Data entries:
· · ·

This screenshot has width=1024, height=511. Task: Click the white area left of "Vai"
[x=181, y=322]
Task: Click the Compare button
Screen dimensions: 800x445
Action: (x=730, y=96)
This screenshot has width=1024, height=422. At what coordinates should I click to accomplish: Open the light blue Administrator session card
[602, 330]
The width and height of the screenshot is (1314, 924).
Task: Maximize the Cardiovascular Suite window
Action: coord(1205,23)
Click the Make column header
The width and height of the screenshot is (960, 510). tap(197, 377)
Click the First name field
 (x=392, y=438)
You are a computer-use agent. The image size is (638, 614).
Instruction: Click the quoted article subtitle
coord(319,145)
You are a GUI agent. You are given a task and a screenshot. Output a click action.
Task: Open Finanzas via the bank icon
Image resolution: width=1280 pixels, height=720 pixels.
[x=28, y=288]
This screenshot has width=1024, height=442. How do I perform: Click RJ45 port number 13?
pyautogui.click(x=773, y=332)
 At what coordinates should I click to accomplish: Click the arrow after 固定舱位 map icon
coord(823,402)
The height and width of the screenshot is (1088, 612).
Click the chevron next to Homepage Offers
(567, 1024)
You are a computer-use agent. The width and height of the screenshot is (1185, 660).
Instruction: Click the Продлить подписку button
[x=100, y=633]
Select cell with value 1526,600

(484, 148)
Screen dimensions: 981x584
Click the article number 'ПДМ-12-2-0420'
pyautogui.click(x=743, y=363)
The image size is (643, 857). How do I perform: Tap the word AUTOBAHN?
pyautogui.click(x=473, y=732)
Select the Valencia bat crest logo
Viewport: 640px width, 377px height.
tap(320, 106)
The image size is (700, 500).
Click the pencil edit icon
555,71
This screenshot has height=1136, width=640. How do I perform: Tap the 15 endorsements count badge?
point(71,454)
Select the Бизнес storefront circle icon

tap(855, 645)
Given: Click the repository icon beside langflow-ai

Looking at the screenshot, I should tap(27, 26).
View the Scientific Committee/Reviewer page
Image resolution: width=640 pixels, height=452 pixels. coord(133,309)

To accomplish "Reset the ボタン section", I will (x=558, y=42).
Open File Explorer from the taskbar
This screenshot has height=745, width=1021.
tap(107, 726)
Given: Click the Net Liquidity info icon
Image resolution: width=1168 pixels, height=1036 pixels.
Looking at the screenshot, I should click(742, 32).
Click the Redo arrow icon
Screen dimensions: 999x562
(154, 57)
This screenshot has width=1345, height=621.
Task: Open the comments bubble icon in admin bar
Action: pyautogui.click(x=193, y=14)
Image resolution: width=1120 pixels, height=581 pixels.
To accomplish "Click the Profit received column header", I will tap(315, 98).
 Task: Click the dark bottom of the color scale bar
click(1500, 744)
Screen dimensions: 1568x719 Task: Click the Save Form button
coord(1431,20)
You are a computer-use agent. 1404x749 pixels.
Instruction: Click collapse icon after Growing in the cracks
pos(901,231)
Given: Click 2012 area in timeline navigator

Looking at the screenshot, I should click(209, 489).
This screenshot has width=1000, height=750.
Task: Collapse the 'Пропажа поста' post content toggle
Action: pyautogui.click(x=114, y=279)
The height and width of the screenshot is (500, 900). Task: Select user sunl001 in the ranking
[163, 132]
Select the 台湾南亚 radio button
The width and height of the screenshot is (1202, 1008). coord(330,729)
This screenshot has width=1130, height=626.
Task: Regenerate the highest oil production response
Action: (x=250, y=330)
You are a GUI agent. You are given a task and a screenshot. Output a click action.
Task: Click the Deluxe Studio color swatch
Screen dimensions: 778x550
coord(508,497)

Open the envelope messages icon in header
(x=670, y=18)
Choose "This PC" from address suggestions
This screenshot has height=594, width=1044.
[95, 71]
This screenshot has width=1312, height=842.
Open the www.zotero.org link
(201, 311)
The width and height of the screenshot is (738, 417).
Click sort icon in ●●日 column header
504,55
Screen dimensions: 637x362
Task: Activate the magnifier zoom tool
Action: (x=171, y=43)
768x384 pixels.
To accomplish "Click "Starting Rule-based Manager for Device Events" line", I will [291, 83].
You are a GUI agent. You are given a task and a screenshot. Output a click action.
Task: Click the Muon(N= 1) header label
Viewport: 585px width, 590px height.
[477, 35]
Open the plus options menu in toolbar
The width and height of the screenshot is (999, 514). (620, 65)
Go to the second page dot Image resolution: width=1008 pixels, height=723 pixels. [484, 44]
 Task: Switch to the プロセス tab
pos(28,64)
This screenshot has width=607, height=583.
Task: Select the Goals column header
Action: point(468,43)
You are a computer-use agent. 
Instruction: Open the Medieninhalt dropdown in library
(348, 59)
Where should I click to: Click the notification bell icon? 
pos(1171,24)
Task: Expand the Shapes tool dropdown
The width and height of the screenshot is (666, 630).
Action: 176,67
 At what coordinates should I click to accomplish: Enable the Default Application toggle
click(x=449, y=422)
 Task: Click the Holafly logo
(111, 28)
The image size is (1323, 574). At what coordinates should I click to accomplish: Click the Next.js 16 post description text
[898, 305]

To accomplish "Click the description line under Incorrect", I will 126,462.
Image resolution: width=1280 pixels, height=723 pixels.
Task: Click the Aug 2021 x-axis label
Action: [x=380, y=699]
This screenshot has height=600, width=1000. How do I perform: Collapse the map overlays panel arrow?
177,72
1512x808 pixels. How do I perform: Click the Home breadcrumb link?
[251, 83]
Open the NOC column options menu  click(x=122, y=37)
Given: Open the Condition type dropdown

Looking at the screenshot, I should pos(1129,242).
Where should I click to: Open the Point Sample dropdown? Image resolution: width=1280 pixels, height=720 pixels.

· · ·

» Action item:
Output each record precisely as given.

» Response to the exercise:
This screenshot has width=1024, height=511. Task: Click the white area left of "Vai"
[x=181, y=322]
Task: Click the Compare button
Screen dimensions: 800x445
Action: (x=730, y=96)
This screenshot has width=1024, height=422. At what coordinates should I click to accomplish: Open the light blue Administrator session card
[602, 330]
The width and height of the screenshot is (1314, 924).
Task: Maximize the Cardiovascular Suite window
Action: coord(1205,23)
Click the Make column header
The width and height of the screenshot is (960, 510). tap(197, 377)
Click the First name field
 (x=392, y=438)
You are a computer-use agent. The image size is (638, 614).
Instruction: Click the quoted article subtitle
coord(319,145)
You are a GUI agent. You are given a task and a screenshot. Output a click action.
Task: Open Finanzas via the bank icon
Image resolution: width=1280 pixels, height=720 pixels.
[x=28, y=288]
This screenshot has width=1024, height=442. How do I perform: Click RJ45 port number 13?
pyautogui.click(x=773, y=332)
 At what coordinates should I click to accomplish: Click the arrow after 固定舱位 map icon
coord(823,402)
The height and width of the screenshot is (1088, 612).
Click the chevron next to Homepage Offers
(567, 1024)
You are a computer-use agent. The width and height of the screenshot is (1185, 660).
Instruction: Click the Продлить подписку button
[x=100, y=633]
Select cell with value 1526,600

(484, 148)
Screen dimensions: 981x584
Click the article number 'ПДМ-12-2-0420'
pyautogui.click(x=743, y=363)
The image size is (643, 857). How do I perform: Tap the word AUTOBAHN?
pyautogui.click(x=473, y=732)
Select the Valencia bat crest logo
Viewport: 640px width, 377px height.
tap(320, 106)
The image size is (700, 500).
Click the pencil edit icon
555,71
This screenshot has height=1136, width=640. How do I perform: Tap the 15 endorsements count badge?
point(71,454)
Select the Бизнес storefront circle icon

tap(855, 645)
Given: Click the repository icon beside langflow-ai

Looking at the screenshot, I should tap(27, 26).
View the Scientific Committee/Reviewer page
Image resolution: width=640 pixels, height=452 pixels. coord(133,309)

To accomplish "Reset the ボタン section", I will (x=558, y=42).
Open File Explorer from the taskbar
This screenshot has height=745, width=1021.
tap(107, 726)
Given: Click the Net Liquidity info icon
Image resolution: width=1168 pixels, height=1036 pixels.
Looking at the screenshot, I should click(742, 32).
Click the Redo arrow icon
Screen dimensions: 999x562
(154, 57)
This screenshot has width=1345, height=621.
Task: Open the comments bubble icon in admin bar
Action: pyautogui.click(x=193, y=14)
Image resolution: width=1120 pixels, height=581 pixels.
To accomplish "Click the Profit received column header", I will tap(315, 98).
 Task: Click the dark bottom of the color scale bar
click(1500, 744)
Screen dimensions: 1568x719 Task: Click the Save Form button
coord(1431,20)
You are a computer-use agent. 1404x749 pixels.
Instruction: Click collapse icon after Growing in the cracks
pos(901,231)
Given: Click 2012 area in timeline navigator

Looking at the screenshot, I should click(209, 489).
This screenshot has width=1000, height=750.
Task: Collapse the 'Пропажа поста' post content toggle
Action: pyautogui.click(x=114, y=279)
The height and width of the screenshot is (500, 900). Task: Select user sunl001 in the ranking
[163, 132]
Select the 台湾南亚 radio button
The width and height of the screenshot is (1202, 1008). coord(330,729)
This screenshot has width=1130, height=626.
Task: Regenerate the highest oil production response
Action: (x=250, y=330)
You are a GUI agent. You are given a task and a screenshot. Output a click action.
Task: Click the Deluxe Studio color swatch
Screen dimensions: 778x550
coord(508,497)

Open the envelope messages icon in header
(x=670, y=18)
Choose "This PC" from address suggestions
This screenshot has height=594, width=1044.
[95, 71]
This screenshot has width=1312, height=842.
Open the www.zotero.org link
(201, 311)
The width and height of the screenshot is (738, 417).
Click sort icon in ●●日 column header
504,55
Screen dimensions: 637x362
Task: Activate the magnifier zoom tool
Action: (x=171, y=43)
768x384 pixels.
To accomplish "Click "Starting Rule-based Manager for Device Events" line", I will [291, 83].
You are a GUI agent. You are given a task and a screenshot. Output a click action.
Task: Click the Muon(N= 1) header label
Viewport: 585px width, 590px height.
[477, 35]
Open the plus options menu in toolbar
The width and height of the screenshot is (999, 514). (620, 65)
Go to the second page dot Image resolution: width=1008 pixels, height=723 pixels. [484, 44]
 Task: Switch to the プロセス tab
pos(28,64)
This screenshot has width=607, height=583.
Task: Select the Goals column header
Action: point(468,43)
You are a computer-use agent. 
Instruction: Open the Medieninhalt dropdown in library
(348, 59)
Where should I click to: Click the notification bell icon? 
pos(1171,24)
Task: Expand the Shapes tool dropdown
The width and height of the screenshot is (666, 630).
Action: 176,67
 At what coordinates should I click to accomplish: Enable the Default Application toggle
click(x=449, y=422)
 Task: Click the Holafly logo
(111, 28)
The image size is (1323, 574). At what coordinates should I click to accomplish: Click the Next.js 16 post description text
[898, 305]

To accomplish "Click the description line under Incorrect", I will 126,462.
Image resolution: width=1280 pixels, height=723 pixels.
Task: Click the Aug 2021 x-axis label
Action: [x=380, y=699]
This screenshot has height=600, width=1000. How do I perform: Collapse the map overlays panel arrow?
177,72
1512x808 pixels. How do I perform: Click the Home breadcrumb link?
[251, 83]
Open the NOC column options menu  click(x=122, y=37)
Given: Open the Condition type dropdown

Looking at the screenshot, I should pos(1129,242).
Where should I click to: Open the Point Sample dropdown? Image resolution: width=1280 pixels, height=720 pixels.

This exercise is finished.